## [Problema proposto]
Responda com base no texto sobre energia nuclear:
1. Quanta energia a Meta contratou da Constellation Energy, e com que prazo?
2. Que parcela dos data centers globais está concentrada nos EUA?
3. A que a XP compara os volumes de energia consumidos pelos data centers?

## [Texto do exercício]
========================================
Para o time da XP, esse movimento marca um ponto de inflexão para o setor nuclear, à medida que grandes empresas privadas – em particular, as big techs – têm a perspectiva de se tornarem grandes compradoras dessa fonte, especialmente sob o “crescente estresse” sobre as redes elétricas.
Um dos exemplos recentes citados é o da Meta. Neste mês, a companhia de Mark Zuckerberg contratou 1,1 gigawatt de energia da Constellation Energy, em um contrato com início previsto em 2027 e prazo de 20 anos.
“A entrada das big techs, tradicionalmente afastadas do setor, representa uma transformação estrutural, introduzindo uma nova e robusta fonte de demanda para a capacidade nuclear”, observa, em outro trecho, a XP.
O relatório também recorre a alguns dados para ilustrar o crescimento dessa demanda que promete reposicionar a energia nuclear como uma alternativa escalável dentro do mix de fontes de energia no futuro.
Nos EUA, que concentram cerca de 33% dos data centers globais, o consumo desses centros deve crescer de 200 terawatts/hora, em 2022, para 260 terawatts/hora, em 2026, com a projeção de alcançar 11,7% de toda a eletricidade consumida no país até o fim da década, ante um índice atual de 4,3%.
A XP pontua que, à medida que crescem em escala e intensidade, os data centers passam a consumir volumes de energia comparáveis aos de cidades de porte médio.
========================================
## [Material fornecido]

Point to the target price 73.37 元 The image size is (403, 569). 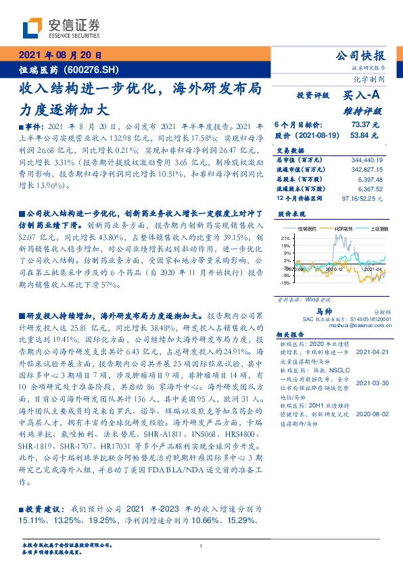(x=364, y=125)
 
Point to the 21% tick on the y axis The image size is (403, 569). (x=285, y=239)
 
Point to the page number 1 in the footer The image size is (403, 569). (x=201, y=547)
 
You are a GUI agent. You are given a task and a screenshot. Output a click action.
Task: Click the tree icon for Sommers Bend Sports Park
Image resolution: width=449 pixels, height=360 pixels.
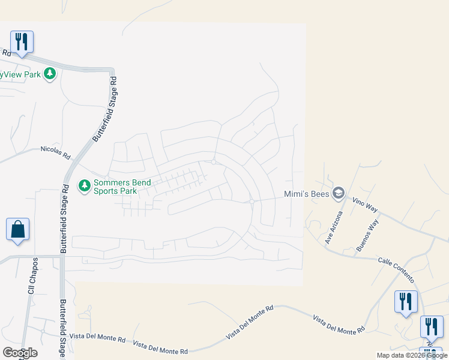click(85, 185)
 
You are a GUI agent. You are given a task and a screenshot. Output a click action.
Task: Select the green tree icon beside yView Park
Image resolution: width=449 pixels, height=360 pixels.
click(50, 74)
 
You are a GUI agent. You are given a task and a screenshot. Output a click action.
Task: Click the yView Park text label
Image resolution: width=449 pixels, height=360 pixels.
click(20, 74)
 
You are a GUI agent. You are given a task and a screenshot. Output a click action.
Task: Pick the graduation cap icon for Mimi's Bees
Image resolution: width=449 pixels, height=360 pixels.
click(339, 193)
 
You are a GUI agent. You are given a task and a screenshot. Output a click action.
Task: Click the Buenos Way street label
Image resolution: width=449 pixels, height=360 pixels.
click(367, 235)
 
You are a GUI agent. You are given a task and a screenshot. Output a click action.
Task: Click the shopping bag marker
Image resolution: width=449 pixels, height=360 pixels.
click(17, 230)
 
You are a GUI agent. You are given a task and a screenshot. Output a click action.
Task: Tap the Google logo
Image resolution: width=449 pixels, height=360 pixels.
click(20, 353)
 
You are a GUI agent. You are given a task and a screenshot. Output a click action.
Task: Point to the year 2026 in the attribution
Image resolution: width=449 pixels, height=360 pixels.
click(410, 355)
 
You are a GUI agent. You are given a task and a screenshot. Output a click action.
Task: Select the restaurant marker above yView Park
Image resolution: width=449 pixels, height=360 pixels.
click(22, 41)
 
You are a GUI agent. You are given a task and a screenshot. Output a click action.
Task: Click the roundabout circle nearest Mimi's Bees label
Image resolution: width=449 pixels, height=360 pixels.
click(252, 201)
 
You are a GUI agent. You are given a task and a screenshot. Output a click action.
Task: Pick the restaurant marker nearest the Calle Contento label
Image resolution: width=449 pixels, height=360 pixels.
click(406, 302)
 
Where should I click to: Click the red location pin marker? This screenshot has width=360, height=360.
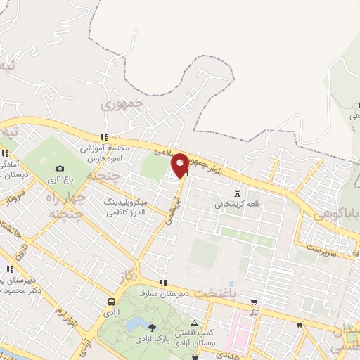pos(180,165)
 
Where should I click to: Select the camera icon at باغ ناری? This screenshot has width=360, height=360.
pos(60,169)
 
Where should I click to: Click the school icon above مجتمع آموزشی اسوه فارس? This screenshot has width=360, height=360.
pos(104,137)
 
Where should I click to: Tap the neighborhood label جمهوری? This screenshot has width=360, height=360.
pos(122,105)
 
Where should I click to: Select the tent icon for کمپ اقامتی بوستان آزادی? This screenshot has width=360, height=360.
pos(195,322)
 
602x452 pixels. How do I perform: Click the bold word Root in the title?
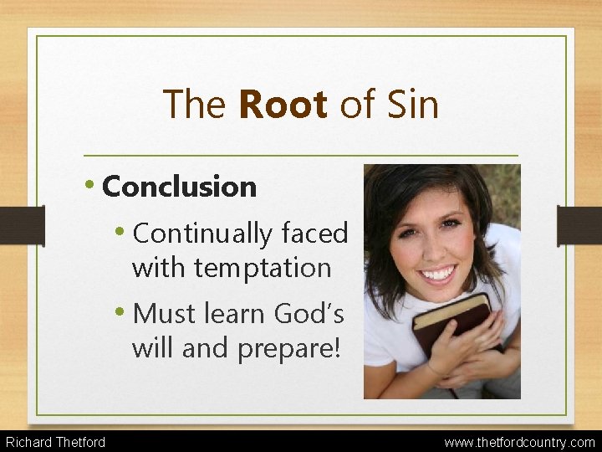283,105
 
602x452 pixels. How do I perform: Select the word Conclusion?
179,187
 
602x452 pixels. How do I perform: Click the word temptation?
263,268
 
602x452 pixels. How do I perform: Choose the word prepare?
289,347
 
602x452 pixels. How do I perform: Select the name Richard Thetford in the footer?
55,441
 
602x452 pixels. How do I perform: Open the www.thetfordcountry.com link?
519,441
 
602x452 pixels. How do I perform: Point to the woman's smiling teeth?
438,272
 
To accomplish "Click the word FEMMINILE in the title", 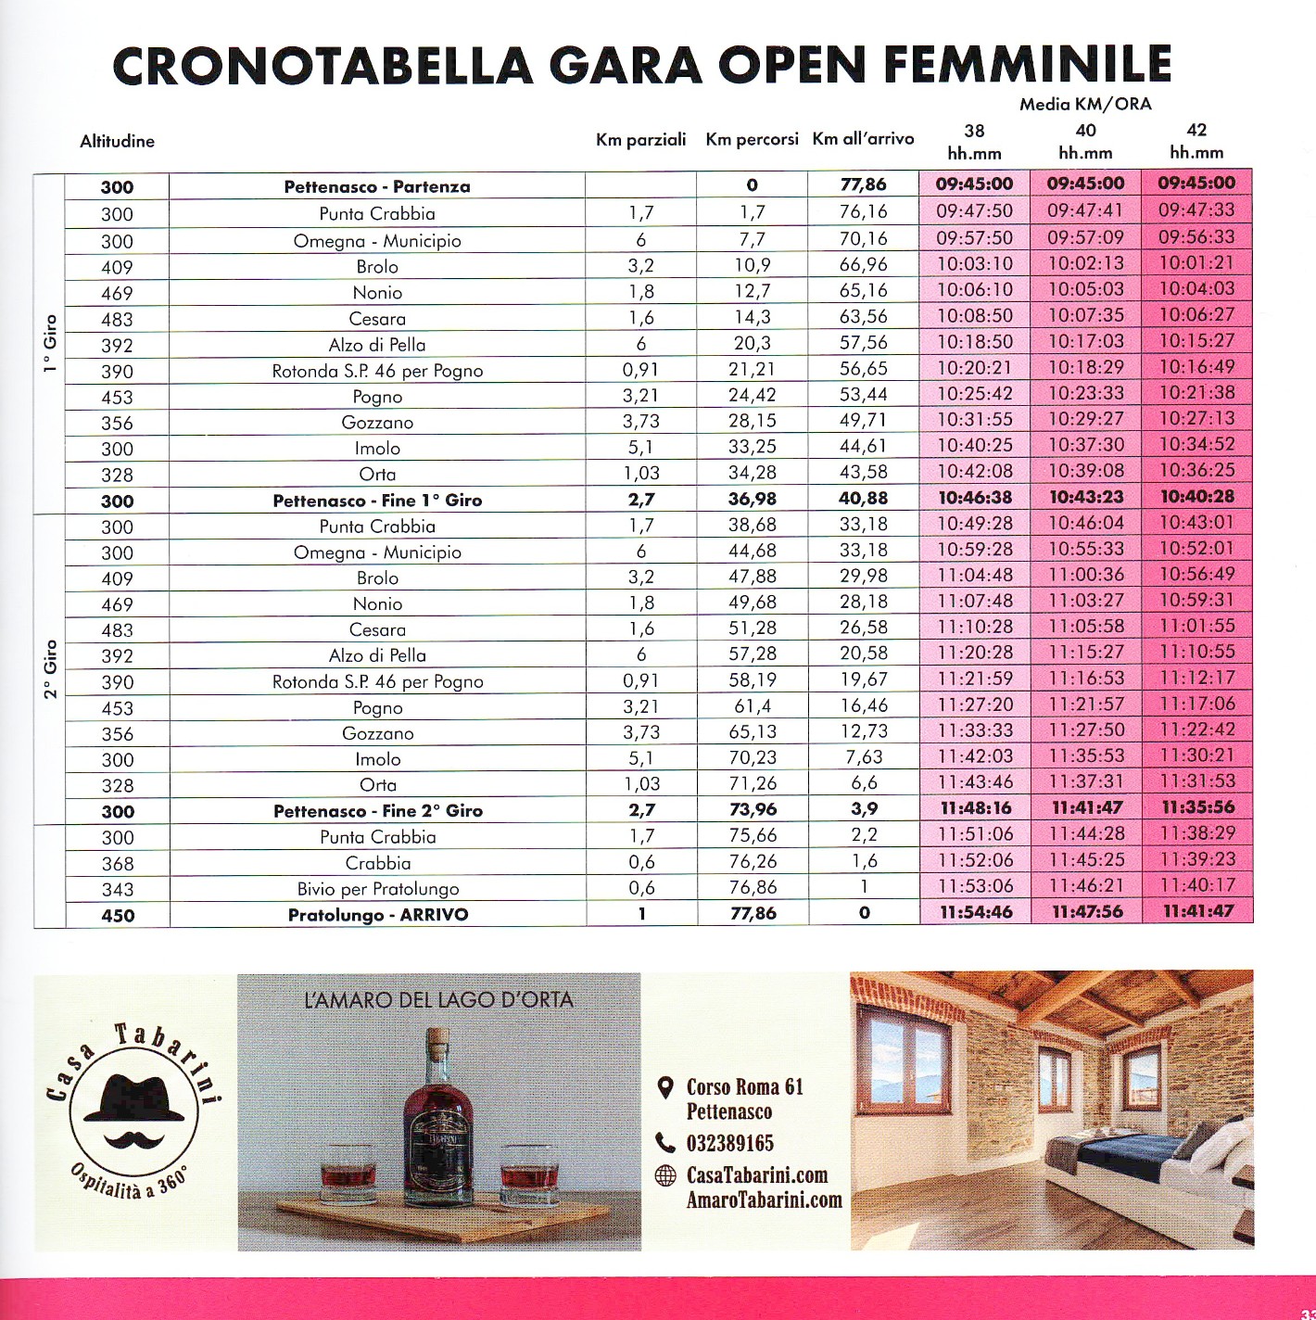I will click(x=1028, y=64).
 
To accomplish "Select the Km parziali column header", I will click(x=640, y=140).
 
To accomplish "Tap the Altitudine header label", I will click(x=117, y=142).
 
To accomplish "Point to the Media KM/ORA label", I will click(x=1085, y=104).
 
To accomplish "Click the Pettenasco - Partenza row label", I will click(x=377, y=186).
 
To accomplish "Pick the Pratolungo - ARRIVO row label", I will click(x=378, y=915).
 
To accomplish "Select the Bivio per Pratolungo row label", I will click(x=378, y=889).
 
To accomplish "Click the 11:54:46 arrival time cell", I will click(x=975, y=912).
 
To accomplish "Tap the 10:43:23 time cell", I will click(x=1086, y=498).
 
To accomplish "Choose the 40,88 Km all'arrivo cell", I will click(x=863, y=499).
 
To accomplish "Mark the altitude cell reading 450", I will click(x=118, y=916).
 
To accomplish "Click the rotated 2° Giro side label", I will click(x=50, y=668).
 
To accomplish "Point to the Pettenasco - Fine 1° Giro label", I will click(x=377, y=501).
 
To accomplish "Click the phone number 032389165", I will click(x=729, y=1143).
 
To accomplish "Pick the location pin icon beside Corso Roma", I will click(x=664, y=1087).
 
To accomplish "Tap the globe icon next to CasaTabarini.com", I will click(x=665, y=1175).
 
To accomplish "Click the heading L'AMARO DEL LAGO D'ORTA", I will click(x=438, y=1000).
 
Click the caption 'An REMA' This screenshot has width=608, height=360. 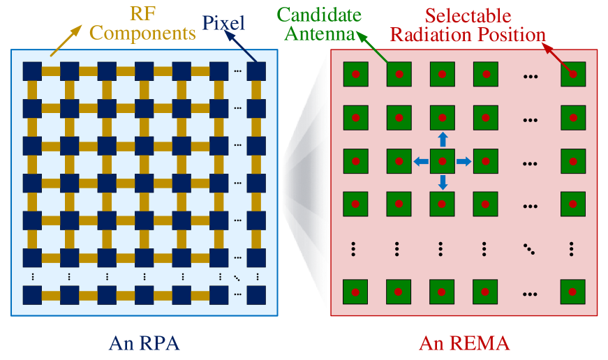tap(464, 343)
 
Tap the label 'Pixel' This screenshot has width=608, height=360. tap(223, 23)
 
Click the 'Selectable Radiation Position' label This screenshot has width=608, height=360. tap(468, 24)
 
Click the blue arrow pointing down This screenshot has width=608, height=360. tap(442, 183)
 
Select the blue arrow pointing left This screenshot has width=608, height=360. tap(420, 161)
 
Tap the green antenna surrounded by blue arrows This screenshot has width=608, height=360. tap(442, 161)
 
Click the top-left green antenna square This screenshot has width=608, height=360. tap(355, 75)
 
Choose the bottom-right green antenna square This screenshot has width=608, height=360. tap(572, 291)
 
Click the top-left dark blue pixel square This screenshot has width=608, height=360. tap(33, 71)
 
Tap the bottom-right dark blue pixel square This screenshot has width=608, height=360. tap(256, 294)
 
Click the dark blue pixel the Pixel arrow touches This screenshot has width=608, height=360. tap(256, 71)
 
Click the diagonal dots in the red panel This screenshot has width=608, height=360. tap(528, 248)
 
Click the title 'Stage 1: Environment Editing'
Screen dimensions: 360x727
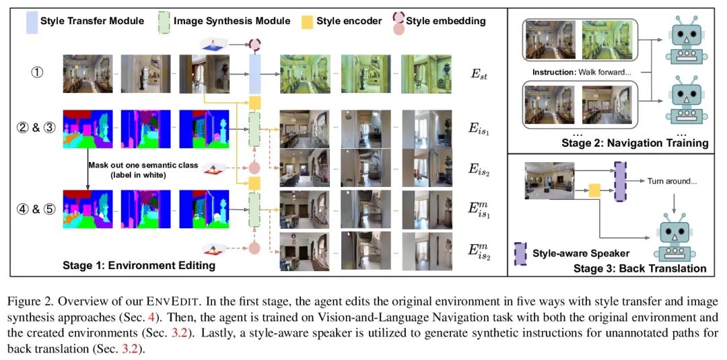click(x=139, y=265)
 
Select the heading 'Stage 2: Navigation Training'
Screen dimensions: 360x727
click(x=635, y=143)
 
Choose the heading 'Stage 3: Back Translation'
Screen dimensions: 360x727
click(x=639, y=268)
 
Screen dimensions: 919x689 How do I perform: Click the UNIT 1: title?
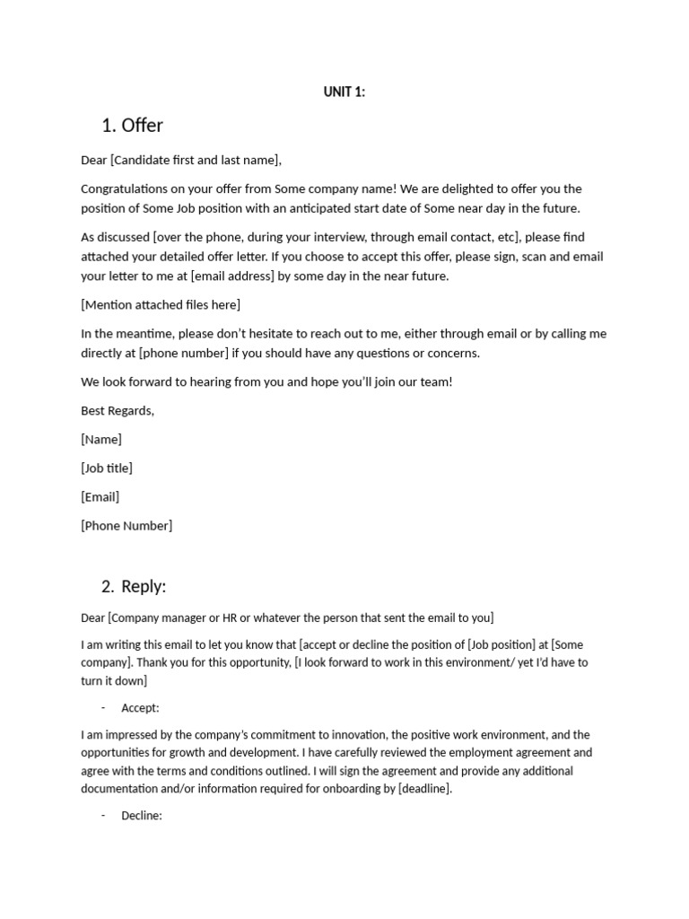tap(344, 92)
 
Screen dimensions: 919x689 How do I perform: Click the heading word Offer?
tap(143, 125)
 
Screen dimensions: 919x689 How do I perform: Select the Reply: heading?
tap(144, 586)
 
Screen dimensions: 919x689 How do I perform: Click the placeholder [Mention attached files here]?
tap(161, 304)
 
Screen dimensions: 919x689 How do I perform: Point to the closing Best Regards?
tap(118, 410)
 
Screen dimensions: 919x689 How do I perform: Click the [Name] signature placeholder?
tap(101, 439)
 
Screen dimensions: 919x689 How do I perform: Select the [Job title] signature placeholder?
tap(107, 468)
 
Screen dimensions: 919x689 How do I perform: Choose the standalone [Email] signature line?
tap(100, 496)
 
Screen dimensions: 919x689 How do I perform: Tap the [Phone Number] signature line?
tap(126, 525)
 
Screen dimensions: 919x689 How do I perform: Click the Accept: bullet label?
tap(140, 707)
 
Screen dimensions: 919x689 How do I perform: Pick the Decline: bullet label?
========================================
## [Problema resolvido]
1. 1,1 gigawatt, com prazo de 20 anos.
2. Cerca de 33%.
3. Aos de cidades de porte médio.